‘It is time to breathe life and love into that dull flame that resides within and allow that flame to burn bright and illuminate the planet’
I love those moments of absolute Clarity that totally blindsides you with a big smack upside the head and everything brightens to be crystal clear.
How seemingly small things that snag your attention end up accumulating into that big epic smackdown.
I had one of those moments today, it felt like it came out of nowhere but if I am honest with myself, it has been brewing for the last few days, I just didn’t want to look at it. I couldn’t tell you the exact instant I decided to listen to what my intuition was screaming at me, it just seemed to happen out of nowhere and BOOM!!
What did I do that was so epic? I simply let go and surrendered… Now some may say is that all? Some will shake their head and go wow how did you do that? depending on where you are at in life. Where am I in life? I am at the point where I need to let the burdens go, to let the lower energies of negativity, fear, worry, doubt and so forth be washed away as they are no longer needed. To finally learn those lessons so that I can move on to joy, peace and happiness, to step in to my own power.

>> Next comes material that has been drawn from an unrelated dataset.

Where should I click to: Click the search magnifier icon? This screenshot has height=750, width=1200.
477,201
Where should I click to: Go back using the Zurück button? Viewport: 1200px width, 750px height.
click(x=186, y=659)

I always felt I had to really look at and deal with what I needed to let go and surrender. To understand it and know every little in and out before the letting go process could commence, and even then I wasn’t truly letting it go, obviously, I always held part of it back for whatever reason. Today though I realised you don’t have to know it all, to just fully lift those arms up to the universe and say wholeheartedly that you surrender is enough. You can say what you want to release but ultimately it comes in the full surrender and letting go and not needing to get caught up in those pesky details. They know what you need to let go of in order to step closer to your true self.
The release was immense… My throat felt tight with millions of emotion bottled inside, my heart felt so pained, my old way of thinking could have been sure a heart attack was imminent. Whether it was a build-up of all the burdens and muck I have carried or a test to see if I would revert to my old way of being or perhaps a handy collection of both… Either way I still surrendered… I didn’t default to my usual panic attack and I just allowed. I trusted in my own soul to know we were safe and it was for my higher good, I trusted in my spiritual crew that all was going to be ok and this was necessary. I basically let all control go from my head to my heart space and soul and surrendered to whatever needed to be.
Afterwards? RELIEF and some releasing tears of joy and relief, which I am still sitting in as I write this. I feel utterly whole and at one with myself, whereas normally there would be a very divided feeling within me.
Am I miraculously cured? maybe not, there may be some side shuffles left in my future as I navigate this new way of being. But I know there is no way I can truly go back to how I was only hours ago. Either way I have let go of the need to control and will be at one with whatever comes my way.
Is it time for you to fully surrender and just let go? Try it, I dare you!!